Damit wird weniger Wärme erzeugt, sodass aufgrund geringerer Kühlung die Betriebskosten sinken. Andererseits können aber auch bei gleicher Leistung Motorengrößen angepasst und Kosten für Umrichter und Motor reduziert werden.

Rotative Direktantriebsmotoren erweitern Einsatzbereich von Maschinen

Die Optimierung des Motorkennfeldes in den rotativen Direktantriebsmotoren soll sich besonders bei Anwendungen im Produktionsmaschinenbau auszahlen. So kann beispielsweise der Einsatzbereich bei Dreh-Fräszentren durch die erweiterten Drehzahl- und Drehmomentbereiche der RKI-Serie stark vergrößert werden. Nach Angaben des Herstellers führen hier die statische und dynamische Laststeifigkeit sowie die sehr guten Gleichlaufeigenschaften der Motoren zu exakten Bearbeitungsergebnissen und hohen Oberflächengüten.

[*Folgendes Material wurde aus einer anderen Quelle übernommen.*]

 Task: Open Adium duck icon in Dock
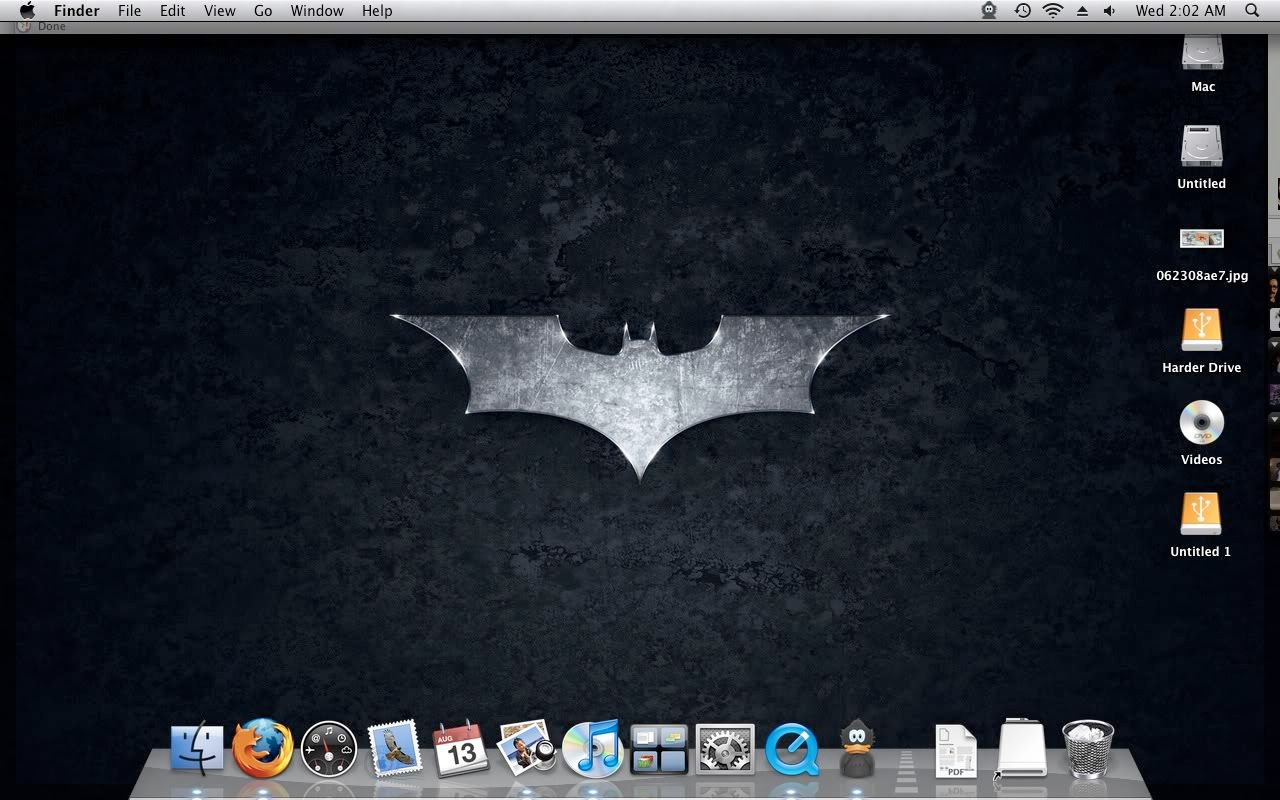coord(856,748)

Mit der Kombination von RKI-Direktantrieb und dem neuen, schnelllaufenden Axial-Schrägkugellager ZKLDF.B von Schaeffler haben die Hersteller von Werkzeugmaschinen und ihrer Subsysteme nun die Möglichkeit, eine der leistungsstärksten Rundachsen aufzubauen.

Standard-Innenläuferantriebe für neue Motorenreihe überarbeitet

Für die neu entwickelte Motorenreihe wurde der interne Aufbau der Standard-Innenläuferantriebe der RI-Serie komplett überarbeitet. Während der Rotor im RI-Antrieb noch ein homogenes Stahlteil war, besteht er beim RKI aus einer Baugruppe, deren Kern ein geblechter Magnetträger bildet. So können die Wirbelstromverluste auf ein Minimum reduziert werden.

Der Rotor wird weniger erwärmt und ist nicht mehr der begrenzende Faktor für die Leistungsfähigkeit des Motors. Dadurch sind wesentlich höhere Drehzahlen möglich. Zudem sind die Permanentmagnete im Rotor so angeordnet, dass der Magnetfluss maximiert wird. Der überarbeitete Aufbau führt zur Bündelung des Magnetfelds.